Warning over ocean acidity

Human pollution is turning seas acidic so quickly the coming decades will recreate conditions not seen on Earth since the era of the dinosaurs, scientists have warned.

The rapid acidification is caused by CO2 belched from chimneys and exhausts that dissolve in the ocean. The chemical change is placing unprecedented pressure on marine life and could cause widespread extinctions, the experts say.

The study, by scientists at Bristol University in south-west England, was presented at a special three-day summit of climate scientists in Copenhagen this month. The conference was intended to update the science of global warming and move politicians into acting on carbon emissions.

The study predicts “dangerous” levels of ocean acidification and severe consequences for organisms called marine calcifiers, which form chalky shells. It says: “We find the future rate of surface ocean acidification and environmental pressure on marine calcifiers very likely unprecedented in the past 65mn years.”

The situation in the deep sea is of greater concern, the scientists say.

The researchers compared the current acidification rate with a giant prehistoric release of greenhouse gas, which geologists know caused widespread extinction of deep water species.

The summary reads: “Because the rates of acidification between past and future are comparable, and (because) there was widespread extinction of benthic (lowest living) organisms, one must conclude that a similar level of extinction is more likely than not in the future.”

Concern about ocean acidification from CO2 has grown in recent years, but the issue receives less attention than global warming – also caused by humans.
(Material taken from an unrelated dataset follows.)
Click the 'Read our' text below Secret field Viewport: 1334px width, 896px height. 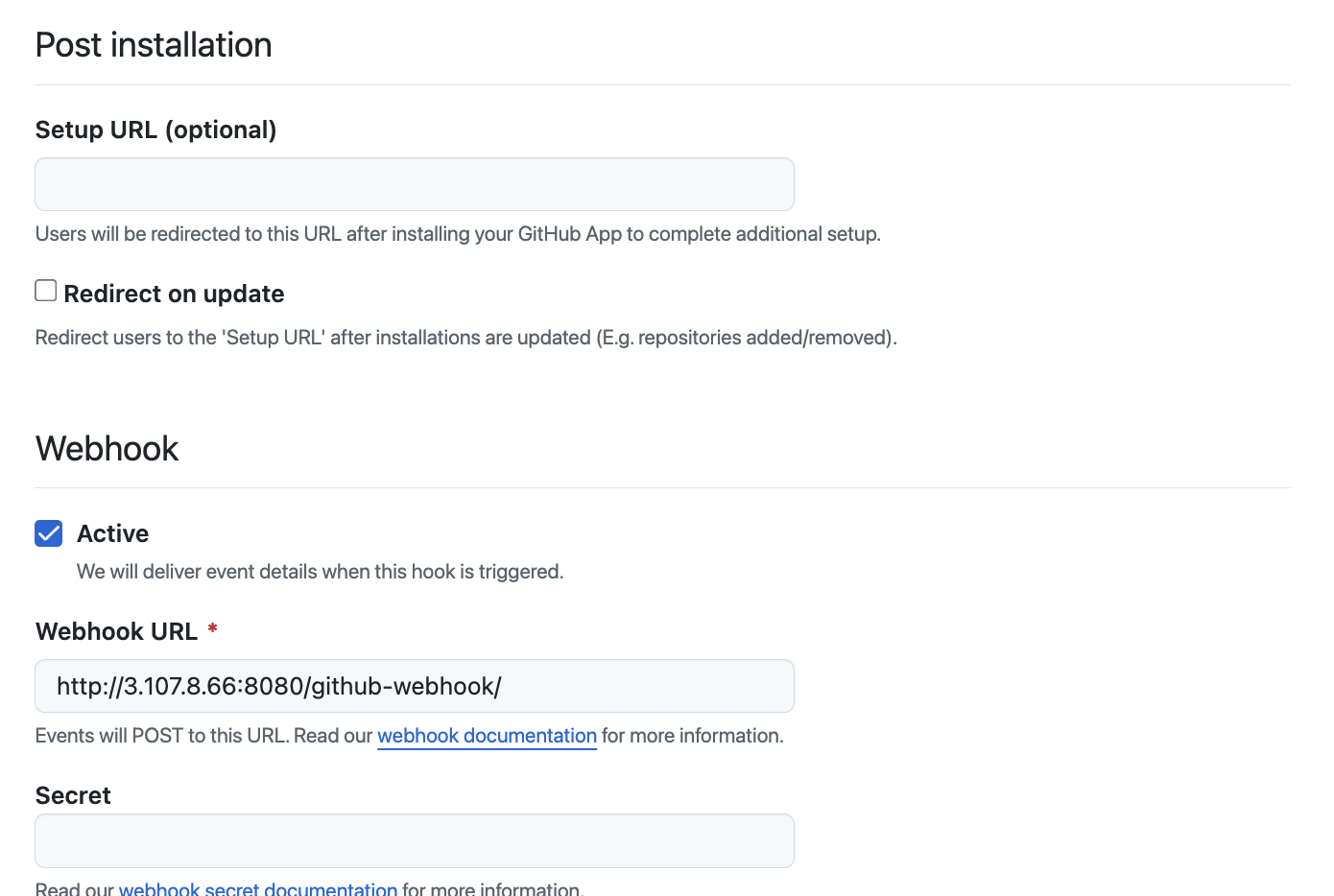74,889
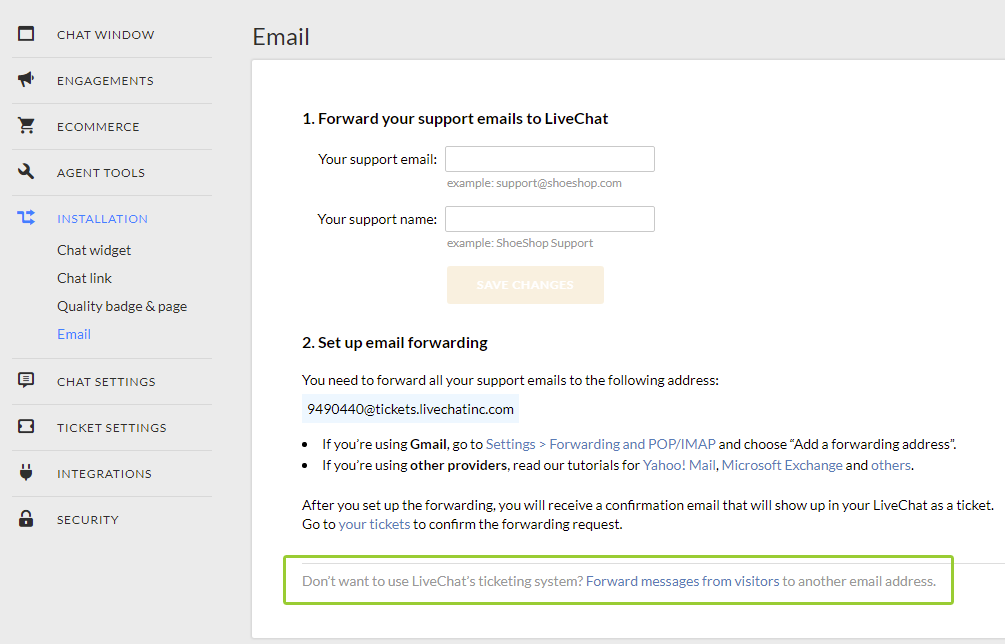
Task: Click the Agent Tools wrench icon
Action: point(26,172)
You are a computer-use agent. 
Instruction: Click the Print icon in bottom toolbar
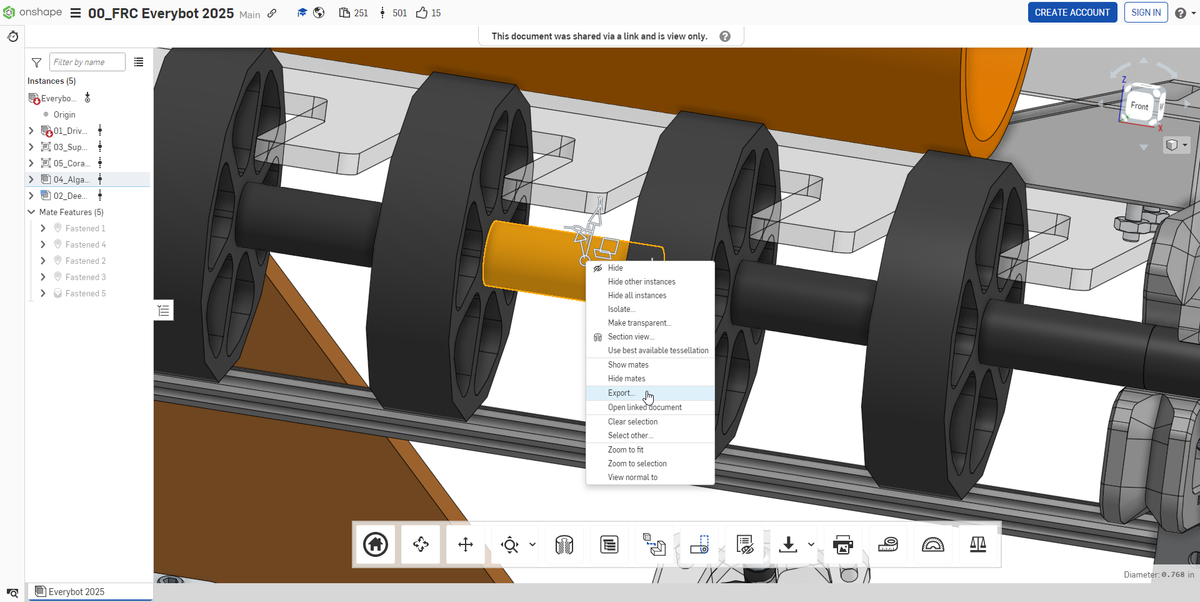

The Bristol study is one of the first to predict the consequences of acidic waters by looking at past events. It says future deep sea acidification must be limited to 0.2 pH units to avoid the worst effects. The pH of surface waters, where the CO2 is absorbed from the atmosphere, has fallen by about 0.1 units since the industrial revolution, though it will take longer for the acid to reach deeper water.

Ocean acidification was one of the key topics at the Copenhagen summit. Ken Caldeira, an expert on ocean acidification at the Carnegie Institution in California, told the conference that the next few decades could produce profound changes in the oceans.

He said: “If we do not cut carbon dioxide emissions deeply, and soon, the consequences of ocean acidification will stand out against the broad reaches of geologic time.

“Those consequences will remain embedded in the geologic record as testimony from a civilisation that had the wisdom to develop high technology but did not develop the wisdom to use it wisely.”

Other experts reported that acidification was already affecting marine life in the Arctic and Antarctic. They also discussed a finding that acid waters carried sound more efficiently, so the oceans would become noisier in future.

The conference came during a year of high-level political discussions on climate change, which culminate in international negotiations in Copenhagen in December, where officials will try to hammer out a successor to the Kyoto protocol.

Katherine Richardson, a marine biologist at the University of Copenhagen, who organised the conference, has described it as “a deliberate attempt to influence policy”. She said many scientists were concerned that politicians had not grasped the seriousness of the situation, despite a string of increasingly gloomy predictions.

The meeting updated the 2007 report of the Intergovernmental Panel on Climate Change (IPCC). A number of studies published since the IPCC report was prepared show that carbon emissions are rising faster than expected and that existing greenhouse gas targets may not be enough to prevent catastrophic temperature rise. It also assessed whether projected sea level rises had been underestimated, and if there was still a realistic chance that average global temperature rise could be limited to 2C.

David Adam, Gulf Times, 18 March 2009. Article.